Jobs to Be Done: The Framework That Fixes Bad Products
Stop building features nobody asked for. Start asking what job your customer is hiring you to do.
“People don't want a quarter-inch drill. They want a quarter-inch hole.”
Clayton Christensen introduced Jobs to Be Done at Harvard in the early 2000s. The idea sounds simple: people don't buy products, they hire them to do a job. A guy buying a milkshake at 7am isn't craving dairy. He's hiring the milkshake to make his boring commute bearable and keep him full until lunch.
That one insight changed how smart companies build products. Instead of asking "what features should we add?" you ask "what job is the customer trying to get done?" It flips the whole conversation. You stop obsessing over competitors and start obsessing over the moment your customer reaches for a solution.

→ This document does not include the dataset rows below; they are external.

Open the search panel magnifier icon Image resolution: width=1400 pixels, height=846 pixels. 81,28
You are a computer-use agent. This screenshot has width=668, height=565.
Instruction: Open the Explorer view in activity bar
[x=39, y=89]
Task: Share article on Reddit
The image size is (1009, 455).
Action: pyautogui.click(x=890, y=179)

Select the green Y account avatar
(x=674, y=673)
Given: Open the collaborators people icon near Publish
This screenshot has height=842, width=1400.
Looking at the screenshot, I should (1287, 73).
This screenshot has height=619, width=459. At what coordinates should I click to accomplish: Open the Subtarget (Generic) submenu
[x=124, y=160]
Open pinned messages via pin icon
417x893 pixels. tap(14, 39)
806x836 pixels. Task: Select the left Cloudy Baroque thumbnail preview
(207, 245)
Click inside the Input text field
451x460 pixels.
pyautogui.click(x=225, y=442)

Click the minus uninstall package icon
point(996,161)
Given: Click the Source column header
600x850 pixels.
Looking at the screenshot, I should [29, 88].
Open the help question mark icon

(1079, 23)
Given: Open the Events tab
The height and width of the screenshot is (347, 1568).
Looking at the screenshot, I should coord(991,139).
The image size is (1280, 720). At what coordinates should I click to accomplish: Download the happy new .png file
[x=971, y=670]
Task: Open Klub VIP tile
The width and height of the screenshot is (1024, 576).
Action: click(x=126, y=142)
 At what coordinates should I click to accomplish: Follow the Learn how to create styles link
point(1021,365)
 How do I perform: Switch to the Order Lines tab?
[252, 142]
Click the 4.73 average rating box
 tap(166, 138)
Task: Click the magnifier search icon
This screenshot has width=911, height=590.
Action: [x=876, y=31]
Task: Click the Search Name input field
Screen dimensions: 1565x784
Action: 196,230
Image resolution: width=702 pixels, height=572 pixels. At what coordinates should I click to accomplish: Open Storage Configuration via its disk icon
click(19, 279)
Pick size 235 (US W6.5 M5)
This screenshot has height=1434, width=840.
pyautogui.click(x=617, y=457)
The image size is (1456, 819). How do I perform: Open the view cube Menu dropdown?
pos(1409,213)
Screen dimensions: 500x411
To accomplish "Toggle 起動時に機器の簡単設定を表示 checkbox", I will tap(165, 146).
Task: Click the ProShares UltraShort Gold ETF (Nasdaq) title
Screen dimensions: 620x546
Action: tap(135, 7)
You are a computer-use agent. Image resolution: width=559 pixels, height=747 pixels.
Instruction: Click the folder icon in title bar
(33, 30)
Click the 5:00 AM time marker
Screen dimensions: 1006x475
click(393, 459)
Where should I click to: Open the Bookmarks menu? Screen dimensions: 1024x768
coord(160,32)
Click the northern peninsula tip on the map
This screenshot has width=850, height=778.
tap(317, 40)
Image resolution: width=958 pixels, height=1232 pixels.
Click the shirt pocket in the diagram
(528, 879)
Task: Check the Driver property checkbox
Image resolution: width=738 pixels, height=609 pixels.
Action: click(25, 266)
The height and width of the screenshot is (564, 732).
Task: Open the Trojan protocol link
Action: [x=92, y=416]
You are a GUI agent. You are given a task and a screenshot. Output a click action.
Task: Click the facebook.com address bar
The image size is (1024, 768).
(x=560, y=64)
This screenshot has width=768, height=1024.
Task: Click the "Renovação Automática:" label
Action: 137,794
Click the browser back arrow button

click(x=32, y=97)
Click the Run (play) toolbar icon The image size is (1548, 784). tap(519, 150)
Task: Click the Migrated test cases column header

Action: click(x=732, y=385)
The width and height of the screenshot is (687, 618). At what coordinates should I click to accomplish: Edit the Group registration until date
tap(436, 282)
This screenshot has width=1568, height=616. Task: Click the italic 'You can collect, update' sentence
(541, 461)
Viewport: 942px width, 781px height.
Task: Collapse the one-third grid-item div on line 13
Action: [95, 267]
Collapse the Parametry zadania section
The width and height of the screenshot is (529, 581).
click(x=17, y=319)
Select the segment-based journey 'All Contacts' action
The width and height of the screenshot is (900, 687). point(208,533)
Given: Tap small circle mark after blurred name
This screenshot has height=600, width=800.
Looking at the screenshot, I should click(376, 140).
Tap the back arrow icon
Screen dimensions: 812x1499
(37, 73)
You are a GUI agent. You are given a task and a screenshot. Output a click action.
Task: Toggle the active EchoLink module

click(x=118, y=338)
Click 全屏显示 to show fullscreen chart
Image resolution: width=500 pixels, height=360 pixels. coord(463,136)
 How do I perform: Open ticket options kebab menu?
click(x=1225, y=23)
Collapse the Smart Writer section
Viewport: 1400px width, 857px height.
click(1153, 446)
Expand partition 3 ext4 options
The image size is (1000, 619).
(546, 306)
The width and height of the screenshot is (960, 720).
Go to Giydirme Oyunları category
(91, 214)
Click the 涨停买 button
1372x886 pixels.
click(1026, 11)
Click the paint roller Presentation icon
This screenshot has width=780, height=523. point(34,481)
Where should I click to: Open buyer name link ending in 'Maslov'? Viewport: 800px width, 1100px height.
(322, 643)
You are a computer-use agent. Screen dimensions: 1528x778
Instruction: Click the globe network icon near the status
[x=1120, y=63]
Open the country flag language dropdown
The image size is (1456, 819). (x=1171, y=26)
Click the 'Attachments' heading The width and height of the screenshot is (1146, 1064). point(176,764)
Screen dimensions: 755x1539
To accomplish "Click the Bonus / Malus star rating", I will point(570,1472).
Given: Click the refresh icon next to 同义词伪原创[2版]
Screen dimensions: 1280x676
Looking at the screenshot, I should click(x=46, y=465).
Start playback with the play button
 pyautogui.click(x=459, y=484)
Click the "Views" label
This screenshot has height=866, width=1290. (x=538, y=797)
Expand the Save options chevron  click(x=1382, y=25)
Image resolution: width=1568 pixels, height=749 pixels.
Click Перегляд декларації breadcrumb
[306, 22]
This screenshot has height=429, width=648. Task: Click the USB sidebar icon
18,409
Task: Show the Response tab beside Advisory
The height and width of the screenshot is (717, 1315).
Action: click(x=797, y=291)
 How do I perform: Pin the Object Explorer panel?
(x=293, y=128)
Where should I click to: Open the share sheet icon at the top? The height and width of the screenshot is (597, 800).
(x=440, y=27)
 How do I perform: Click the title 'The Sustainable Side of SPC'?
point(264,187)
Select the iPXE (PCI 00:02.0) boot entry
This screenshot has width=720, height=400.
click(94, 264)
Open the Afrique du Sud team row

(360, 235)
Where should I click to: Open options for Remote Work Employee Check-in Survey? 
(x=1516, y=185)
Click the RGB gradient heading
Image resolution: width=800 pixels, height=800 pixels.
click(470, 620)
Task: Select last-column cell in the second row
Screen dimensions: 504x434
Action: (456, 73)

We used JTBD with a client who ran a pet grooming SaaS. They kept adding features — breed databases, grooming tutorials, inventory tracking. Usage was flat. When we interviewed their customers using JTBD questions, the real job emerged: groomers wanted to fill empty appointment slots. That was it. The whole product strategy shifted to booking and reminders. Revenue doubled in four months.
Why this matters to you
Most products fail because they solve problems the builder imagined, not problems the customer actually has. JTBD forces you to get out of your own head. It's not about demographics or personas. It's about the specific moment someone decides they need something and the progress they're trying to make in their life.
When you understand the job, you stop wasting time on features that look impressive in demos but don't move the needle. You build less, but everything you build matters.
Your Move
Pick your best customer. Call them. Don't ask "do you like our product?" Ask: "Walk me through the last time you decided to use us. What was happening? What were you trying to accomplish? What would you have done if we didn't exist?"
Their answers will surprise you. Write down the job in one sentence: "When [situation], I want to [motivation], so I can [outcome]." That sentence is your product strategy. Everything you build should serve that job.